Use Case Example: Gym Business

Introducing the GenerativeAI node in Messaging

Virtual communication is significant in telecommunications, chatbots, and virtual assistants. This has been possible thanks also to the power of LLM (Large Language Models), which has taken over the market and has already been incorporated into the AI Studio product roadmap.

Generative AI Node in communication channels

With the newly added GenAI node, AI Studio applies the capabilities of the Large Language Model (LLM) by not only adding GPT’s unique conversational abilities but also solving a central pain point- time and effort needed to create a virtual agent. and Utilizing the GenAI node in any flow speeds up knowledge base creation significantly, by easing the identification of intents and reducing the need to create them manually. This way, minimal training is needed to quickly create an efficient virtual agent.

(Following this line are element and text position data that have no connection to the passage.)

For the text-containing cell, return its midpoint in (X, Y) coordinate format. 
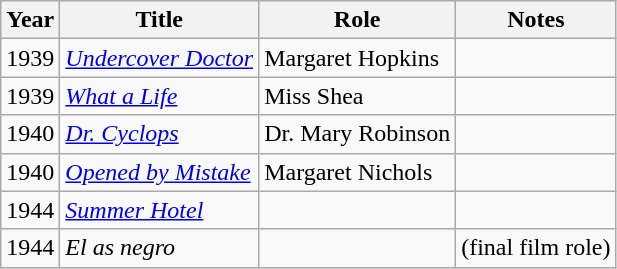
(final film role) (536, 248)
Undercover Doctor (160, 58)
Year (30, 20)
Margaret Hopkins (358, 58)
What a Life (160, 96)
El as negro (160, 248)
Margaret Nichols (358, 172)
Dr. Mary Robinson (358, 134)
Summer Hotel (160, 210)
Opened by Mistake (160, 172)
Miss Shea (358, 96)
Role (358, 20)
Title (160, 20)
Dr. Cyclops (160, 134)
Notes (536, 20)
Find where the given text appears and provide that cell's center as [x, y] coordinate. 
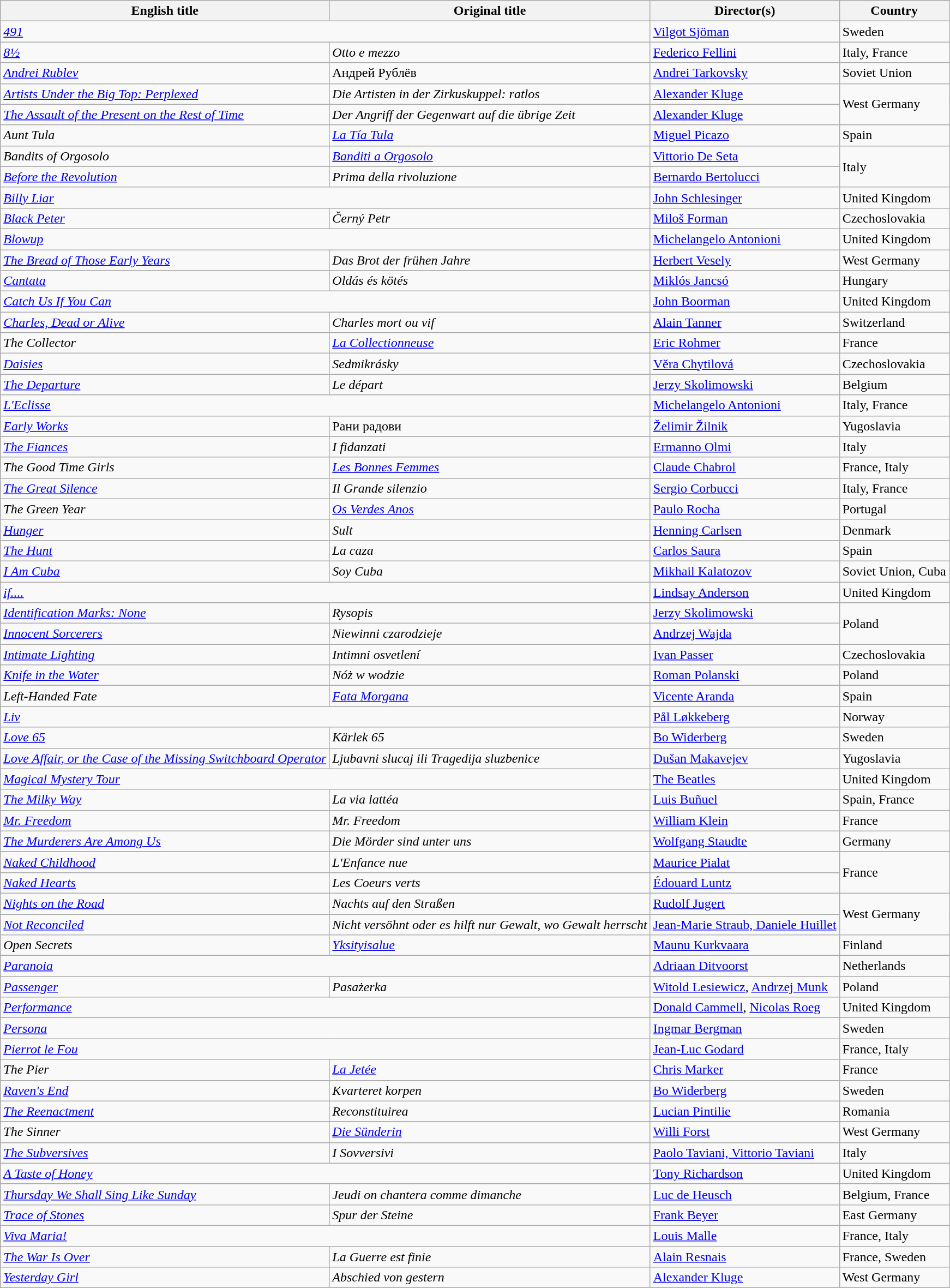
if.... [325, 592]
The Subversives [165, 1152]
Vicente Aranda [745, 696]
Das Brot der frühen Jahre [490, 260]
Finland [894, 945]
Claude Chabrol [745, 467]
Fata Morgana [490, 696]
Performance [325, 1007]
Open Secrets [165, 945]
Věra Chytilová [745, 364]
Hungary [894, 281]
Belgium, France [894, 1194]
Mikhail Kalatozov [745, 571]
Prima della rivoluzione [490, 177]
La Jetée [490, 1069]
Viva Maria! [325, 1235]
Andrei Rublev [165, 73]
Aunt Tula [165, 135]
Sult [490, 530]
The Departure [165, 384]
Chris Marker [745, 1069]
Luis Buñuel [745, 799]
The Hunt [165, 550]
Tony Richardson [745, 1173]
The Great Silence [165, 488]
Niewinni czarodzieje [490, 634]
The Sinner [165, 1132]
Cantata [165, 281]
Андрей Рублёв [490, 73]
Les Coeurs verts [490, 882]
The Pier [165, 1069]
Frank Beyer [745, 1214]
Black Peter [165, 218]
Soviet Union [894, 73]
The Beatles [745, 779]
Édouard Luntz [745, 882]
Soviet Union, Cuba [894, 571]
Thursday We Shall Sing Like Sunday [165, 1194]
Kvarteret korpen [490, 1090]
Miguel Picazo [745, 135]
Bandits of Orgosolo [165, 156]
Kärlek 65 [490, 737]
La Tía Tula [490, 135]
Lindsay Anderson [745, 592]
Alain Tanner [745, 322]
Bernardo Bertolucci [745, 177]
Reconstituirea [490, 1111]
Ivan Passer [745, 654]
Witold Lesiewicz, Andrzej Munk [745, 987]
Maurice Pialat [745, 862]
Der Angriff der Gegenwart auf die übrige Zeit [490, 115]
Ermanno Olmi [745, 447]
Love Affair, or the Case of the Missing Switchboard Operator [165, 758]
La caza [490, 550]
Artists Under the Big Top: Perplexed [165, 94]
A Taste of Honey [325, 1173]
Knife in the Water [165, 675]
Abschied von gestern [490, 1277]
Paolo Taviani, Vittorio Taviani [745, 1152]
Luc de Heusch [745, 1194]
Soy Cuba [490, 571]
I fidanzati [490, 447]
Černý Petr [490, 218]
L'Eclisse [325, 405]
Vittorio De Seta [745, 156]
Denmark [894, 530]
Liv [325, 717]
Les Bonnes Femmes [490, 467]
Pasażerka [490, 987]
Naked Childhood [165, 862]
William Klein [745, 820]
Die Mörder sind unter uns [490, 841]
Magical Mystery Tour [325, 779]
Director(s) [745, 11]
East Germany [894, 1214]
Ljubavni slucaj ili Tragedija sluzbenice [490, 758]
Rudolf Jugert [745, 903]
The Murderers Are Among Us [165, 841]
Charles mort ou vif [490, 322]
John Boorman [745, 302]
Os Verdes Anos [490, 509]
Switzerland [894, 322]
Nachts auf den Straßen [490, 903]
The War Is Over [165, 1256]
Federico Fellini [745, 52]
Spur der Steine [490, 1214]
Daisies [165, 364]
Germany [894, 841]
Carlos Saura [745, 550]
Early Works [165, 426]
Nicht versöhnt oder es hilft nur Gewalt, wo Gewalt herrscht [490, 924]
Alain Resnais [745, 1256]
Belgium [894, 384]
Spain, France [894, 799]
I Am Cuba [165, 571]
Le départ [490, 384]
The Milky Way [165, 799]
Left-Handed Fate [165, 696]
Persona [325, 1028]
Paranoia [325, 966]
Dušan Makavejev [745, 758]
Before the Revolution [165, 177]
Country [894, 11]
Naked Hearts [165, 882]
Identification Marks: None [165, 613]
Andrei Tarkovsky [745, 73]
Banditi a Orgosolo [490, 156]
The Bread of Those Early Years [165, 260]
Portugal [894, 509]
Sedmikrásky [490, 364]
Paulo Rocha [745, 509]
Netherlands [894, 966]
Catch Us If You Can [325, 302]
The Fiances [165, 447]
I Sovversivi [490, 1152]
Miloš Forman [745, 218]
Roman Polanski [745, 675]
Wolfgang Staudte [745, 841]
Lucian Pintilie [745, 1111]
Jeudi on chantera comme dimanche [490, 1194]
Donald Cammell, Nicolas Roeg [745, 1007]
Eric Rohmer [745, 343]
Želimir Žilnik [745, 426]
Pierrot le Fou [325, 1049]
Maunu Kurkvaara [745, 945]
Ingmar Bergman [745, 1028]
8½ [165, 52]
La via lattéa [490, 799]
Raven's End [165, 1090]
France, Sweden [894, 1256]
The Assault of the Present on the Rest of Time [165, 115]
491 [325, 32]
Pål Løkkeberg [745, 717]
Hunger [165, 530]
The Good Time Girls [165, 467]
Рани радови [490, 426]
Otto e mezzo [490, 52]
Il Grande silenzio [490, 488]
John Schlesinger [745, 197]
Vilgot Sjöman [745, 32]
Miklós Jancsó [745, 281]
Yksityisalue [490, 945]
Passenger [165, 987]
Nights on the Road [165, 903]
Original title [490, 11]
La Guerre est finie [490, 1256]
Intimni osvetlení [490, 654]
Rysopis [490, 613]
Jean-Luc Godard [745, 1049]
Romania [894, 1111]
Adriaan Ditvoorst [745, 966]
Innocent Sorcerers [165, 634]
Love 65 [165, 737]
Nóż w wodzie [490, 675]
Jean-Marie Straub, Daniele Huillet [745, 924]
Billy Liar [325, 197]
Louis Malle [745, 1235]
Die Artisten in der Zirkuskuppel: ratlos [490, 94]
La Collectionneuse [490, 343]
The Green Year [165, 509]
Intimate Lighting [165, 654]
English title [165, 11]
The Collector [165, 343]
Not Reconciled [165, 924]
Willi Forst [745, 1132]
Henning Carlsen [745, 530]
Oldás és kötés [490, 281]
Trace of Stones [165, 1214]
Norway [894, 717]
Blowup [325, 239]
Sergio Corbucci [745, 488]
Yesterday Girl [165, 1277]
Die Sünderin [490, 1132]
L'Enfance nue [490, 862]
Charles, Dead or Alive [165, 322]
The Reenactment [165, 1111]
Andrzej Wajda [745, 634]
Herbert Vesely [745, 260]
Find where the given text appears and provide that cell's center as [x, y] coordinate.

As a result of GPT’s remarkable abilities, virtual agents can now engage users in a more natural, human-like way. GenerativeAI node can understand the context of a given text and provide pertinent answers.

Prerequisites

To access the Generative AI node, you must register for a paid account directly with OpenAI. Sign up with OpenAI by clicking this link and creating an account.

To get started on the AI Studio, create a Vonage Developer Account. Link here.

Setting up Your OpenAI Account for AI Studio

You must update your AI Studio account with the most recent instructions for integrating generative AI to follow this course. Follow these instructions.

FAQs in AI Studio with Generative AI Node

I was recently introduced to Generative AI Node in AI Studio. I built a Virtual Agent using the GenerativeAI node for a wellness and fitness service that allows customers to answer FAQs. I’ve recently become a pilates lover and I’ve been looking for my ideal gym center around my city. While searching I thought that the FAQs for a gym service could be a great example to explore for my use case. I hate spending time waiting for an agent to answer If I only want to know basic information such as If there’s a changing room or where I can leave my personal belongings.

By integrating the GenAI node with SMS for FAQs, users can text their questions, and OpenAI’sGPT will generate informative and tailored responses.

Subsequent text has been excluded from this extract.